• [EXERCISE BRIEF]: If a line in the entries below includes "agent", pick it out and copy it.

Stored items from a collection:
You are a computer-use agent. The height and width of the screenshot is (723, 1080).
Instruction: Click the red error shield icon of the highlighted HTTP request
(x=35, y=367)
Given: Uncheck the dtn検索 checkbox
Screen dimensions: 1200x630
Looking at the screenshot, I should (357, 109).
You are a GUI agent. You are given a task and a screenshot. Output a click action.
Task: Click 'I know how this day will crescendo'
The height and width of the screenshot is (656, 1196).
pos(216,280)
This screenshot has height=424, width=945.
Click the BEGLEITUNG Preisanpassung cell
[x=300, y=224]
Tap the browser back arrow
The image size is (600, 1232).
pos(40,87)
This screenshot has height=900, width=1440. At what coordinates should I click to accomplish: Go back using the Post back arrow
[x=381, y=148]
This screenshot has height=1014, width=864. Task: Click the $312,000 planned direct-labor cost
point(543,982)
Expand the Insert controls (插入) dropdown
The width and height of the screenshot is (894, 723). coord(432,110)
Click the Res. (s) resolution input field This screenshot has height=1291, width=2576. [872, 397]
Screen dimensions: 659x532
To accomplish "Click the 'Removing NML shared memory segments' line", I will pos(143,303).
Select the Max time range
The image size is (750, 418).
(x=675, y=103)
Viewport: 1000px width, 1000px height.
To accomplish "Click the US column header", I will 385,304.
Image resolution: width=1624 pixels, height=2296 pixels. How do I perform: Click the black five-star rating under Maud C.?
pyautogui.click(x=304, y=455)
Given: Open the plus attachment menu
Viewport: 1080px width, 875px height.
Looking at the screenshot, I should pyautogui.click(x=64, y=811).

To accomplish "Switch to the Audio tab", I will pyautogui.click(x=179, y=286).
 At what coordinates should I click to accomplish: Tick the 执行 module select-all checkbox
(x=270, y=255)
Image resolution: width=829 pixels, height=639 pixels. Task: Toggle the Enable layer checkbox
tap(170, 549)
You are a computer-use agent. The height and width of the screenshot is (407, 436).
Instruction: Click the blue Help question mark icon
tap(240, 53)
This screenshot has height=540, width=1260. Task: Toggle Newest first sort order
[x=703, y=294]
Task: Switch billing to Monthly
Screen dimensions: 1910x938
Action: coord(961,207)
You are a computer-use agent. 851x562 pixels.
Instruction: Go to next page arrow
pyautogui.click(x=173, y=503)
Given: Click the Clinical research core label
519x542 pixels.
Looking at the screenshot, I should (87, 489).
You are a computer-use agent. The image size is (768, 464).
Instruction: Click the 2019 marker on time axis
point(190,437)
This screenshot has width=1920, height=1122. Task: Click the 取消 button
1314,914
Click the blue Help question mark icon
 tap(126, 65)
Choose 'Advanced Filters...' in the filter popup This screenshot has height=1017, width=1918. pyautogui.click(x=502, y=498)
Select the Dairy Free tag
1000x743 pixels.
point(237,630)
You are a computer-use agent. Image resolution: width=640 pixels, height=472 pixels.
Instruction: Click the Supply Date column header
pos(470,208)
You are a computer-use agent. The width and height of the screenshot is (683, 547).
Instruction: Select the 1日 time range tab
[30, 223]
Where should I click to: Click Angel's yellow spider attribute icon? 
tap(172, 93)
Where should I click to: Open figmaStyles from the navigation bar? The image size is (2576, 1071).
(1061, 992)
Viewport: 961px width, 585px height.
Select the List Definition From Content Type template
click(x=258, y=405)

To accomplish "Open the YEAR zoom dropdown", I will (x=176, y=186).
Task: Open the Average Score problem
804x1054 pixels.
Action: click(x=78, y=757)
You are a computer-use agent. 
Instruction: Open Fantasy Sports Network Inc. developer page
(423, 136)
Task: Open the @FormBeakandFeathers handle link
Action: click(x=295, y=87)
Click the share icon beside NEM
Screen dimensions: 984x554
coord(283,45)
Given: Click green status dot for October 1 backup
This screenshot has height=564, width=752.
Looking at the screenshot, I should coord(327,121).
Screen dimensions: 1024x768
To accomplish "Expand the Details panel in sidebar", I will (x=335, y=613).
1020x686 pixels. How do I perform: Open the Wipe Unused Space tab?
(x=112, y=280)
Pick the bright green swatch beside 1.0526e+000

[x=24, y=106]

• [ANSWER TO THE EXERCISE]:
You are a computer-use agent. The height and width of the screenshot is (723, 1080).
You are a GUI agent. You are given a task and a screenshot. Output a click action.
You are a computer-use agent. The height and width of the screenshot is (407, 436).
You are a computer-use agent. 851x562 pixels.
You are a computer-use agent. The image size is (768, 464).
You are a computer-use agent. Image resolution: width=640 pixels, height=472 pixels.
You are a computer-use agent. The width and height of the screenshot is (683, 547).
You are a computer-use agent. 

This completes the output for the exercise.